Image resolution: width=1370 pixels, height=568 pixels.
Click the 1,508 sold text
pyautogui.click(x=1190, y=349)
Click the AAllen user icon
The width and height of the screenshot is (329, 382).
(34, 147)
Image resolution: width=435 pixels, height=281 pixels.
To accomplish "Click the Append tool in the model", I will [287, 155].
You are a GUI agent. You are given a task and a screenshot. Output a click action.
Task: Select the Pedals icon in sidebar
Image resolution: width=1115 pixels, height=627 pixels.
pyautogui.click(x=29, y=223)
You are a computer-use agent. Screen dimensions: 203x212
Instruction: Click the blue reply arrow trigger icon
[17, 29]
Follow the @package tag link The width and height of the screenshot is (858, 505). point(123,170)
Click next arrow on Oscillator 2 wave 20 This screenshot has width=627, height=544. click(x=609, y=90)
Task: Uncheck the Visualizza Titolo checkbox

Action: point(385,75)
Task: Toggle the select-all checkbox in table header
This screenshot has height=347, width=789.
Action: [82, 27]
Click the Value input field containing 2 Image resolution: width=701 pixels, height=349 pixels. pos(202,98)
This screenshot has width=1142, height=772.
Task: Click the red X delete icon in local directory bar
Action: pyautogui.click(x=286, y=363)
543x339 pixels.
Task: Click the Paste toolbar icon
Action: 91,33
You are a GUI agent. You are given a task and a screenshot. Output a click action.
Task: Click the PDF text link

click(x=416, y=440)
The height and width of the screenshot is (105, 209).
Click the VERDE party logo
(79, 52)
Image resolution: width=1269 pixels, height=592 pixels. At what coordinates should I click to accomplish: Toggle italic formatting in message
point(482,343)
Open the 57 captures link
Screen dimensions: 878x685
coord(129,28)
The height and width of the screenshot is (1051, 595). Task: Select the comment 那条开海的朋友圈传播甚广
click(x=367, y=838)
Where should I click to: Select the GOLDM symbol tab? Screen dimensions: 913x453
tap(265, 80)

-*-*-

INSTRUCTIONS TO FOLLOW:
Write out a word-for-word copy of every entry above.

RESULT:
Image resolution: width=1370 pixels, height=568 pixels.
Click the 1,508 sold text
pyautogui.click(x=1190, y=349)
Click the AAllen user icon
The width and height of the screenshot is (329, 382).
(34, 147)
Image resolution: width=435 pixels, height=281 pixels.
To accomplish "Click the Append tool in the model", I will [287, 155].
You are a GUI agent. You are given a task and a screenshot. Output a click action.
Task: Select the Pedals icon in sidebar
Image resolution: width=1115 pixels, height=627 pixels.
pyautogui.click(x=29, y=223)
You are a computer-use agent. Screen dimensions: 203x212
Instruction: Click the blue reply arrow trigger icon
[17, 29]
Follow the @package tag link The width and height of the screenshot is (858, 505). point(123,170)
Click next arrow on Oscillator 2 wave 20 This screenshot has width=627, height=544. click(x=609, y=90)
Task: Uncheck the Visualizza Titolo checkbox

Action: point(385,75)
Task: Toggle the select-all checkbox in table header
This screenshot has height=347, width=789.
Action: [82, 27]
Click the Value input field containing 2 Image resolution: width=701 pixels, height=349 pixels. pos(202,98)
This screenshot has width=1142, height=772.
Task: Click the red X delete icon in local directory bar
Action: pyautogui.click(x=286, y=363)
543x339 pixels.
Task: Click the Paste toolbar icon
Action: 91,33
You are a GUI agent. You are given a task and a screenshot. Output a click action.
Task: Click the PDF text link

click(x=416, y=440)
The height and width of the screenshot is (105, 209).
Click the VERDE party logo
(79, 52)
Image resolution: width=1269 pixels, height=592 pixels. At what coordinates should I click to accomplish: Toggle italic formatting in message
point(482,343)
Open the 57 captures link
Screen dimensions: 878x685
coord(129,28)
The height and width of the screenshot is (1051, 595). Task: Select the comment 那条开海的朋友圈传播甚广
click(x=367, y=838)
Where should I click to: Select the GOLDM symbol tab? Screen dimensions: 913x453
tap(265, 80)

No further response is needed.